A DYNAMIC-MODEL OF PION-PHOTOPRODUCTION ON THE NUCLEON

Pion photoproduction on the nucleon is investigated using a model hamiltonian defined in the channel-space H = πN⊕γN⊕B with B = δ and N. The basic electromagnetic matrix elements are deduced from the low-order Feynman amplitudes calculated from a lagrangian describing interactions among γ-, π-, ρ-, ω-, N- and Δ-fields. The πN interaction is described by B↔πN vertices, and a two-body separable potential. A scattering formalism is introduced to assure that the constructed pion photoproduction amplitude is unitary and gauge invariant.

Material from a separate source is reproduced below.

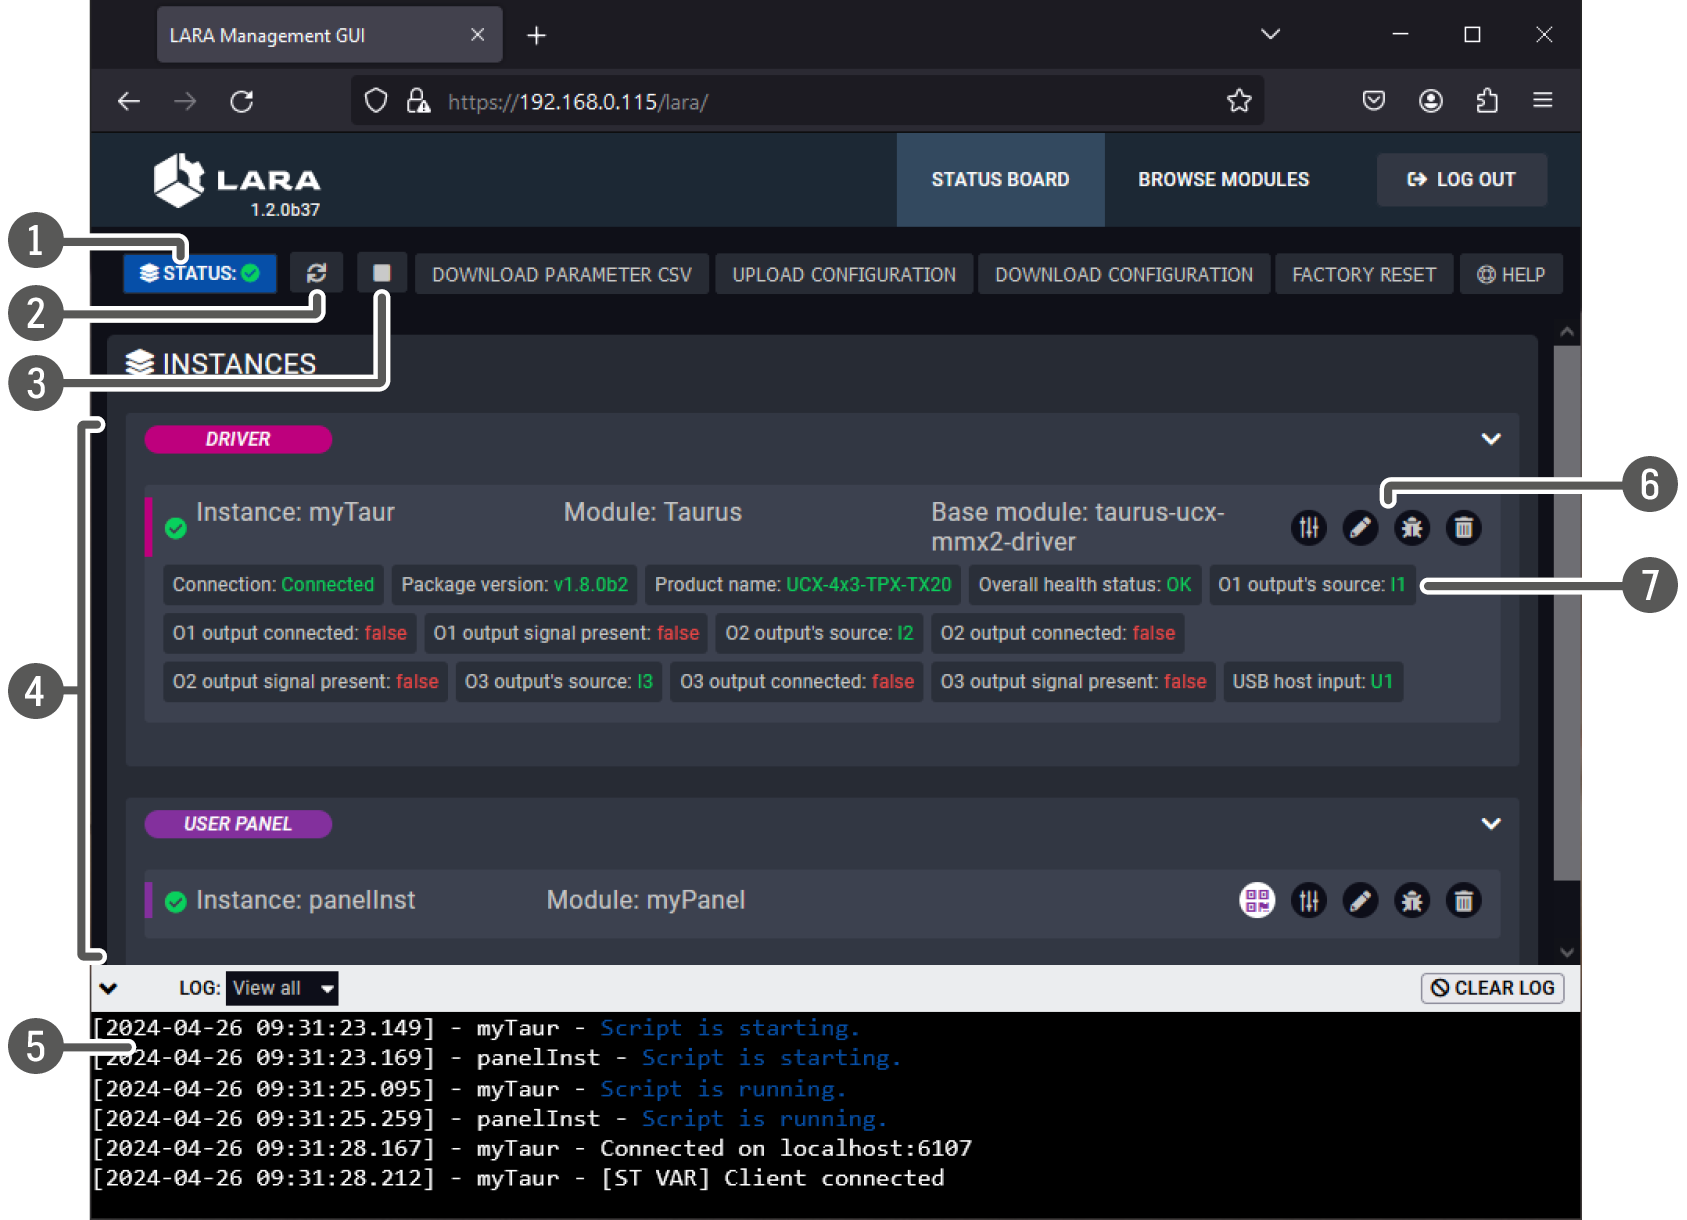Open the bug debug icon for myTaur
The width and height of the screenshot is (1687, 1220).
click(1411, 527)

The πN parameters are determined by fitting the phase-shift data up to 500 MeV incident pion energy. The remaining three free parameters of the model, cutoff Λ for the form factor which regularizes the Born (nonresonant) terms, gm and GE for the γN↔Δ vertex, are determined by fitting the M1+( 3 2) and E1+( 3 2) multipole data. The resulting E2/M1 ratio of the γN↔Δ excitation is -3.1%. The model can to a large extent describe the existing cross-section and polarization data for γp → π+n, γp→π0p and γn → π-p up to 400 MeV incident photon energy. The importance of unitary in extracting the basic parameters from the data is demonstrated explicitly. It is also shown, that within the present unitary model, the πN off-shell effects can account for up to 50% of the cross section. For the interpretation of experimental data, this indicates a significant difference between the present hamiltonian approach and those that use only the Watson theorem to impose unitarity. The model is consistent with the existing unitary πNN models, and hence can be directly applied to study pion photoproduction on the deuteron and heavier nuclei. © 1990.